Data items
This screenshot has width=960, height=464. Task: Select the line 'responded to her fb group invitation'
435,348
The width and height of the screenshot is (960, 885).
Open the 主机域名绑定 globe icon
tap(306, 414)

Your task =>
Please copy each line above exactly as written.

Task solution =>
This screenshot has width=960, height=464. Task: Select the line 'responded to her fb group invitation'
435,348
The width and height of the screenshot is (960, 885).
Open the 主机域名绑定 globe icon
tap(306, 414)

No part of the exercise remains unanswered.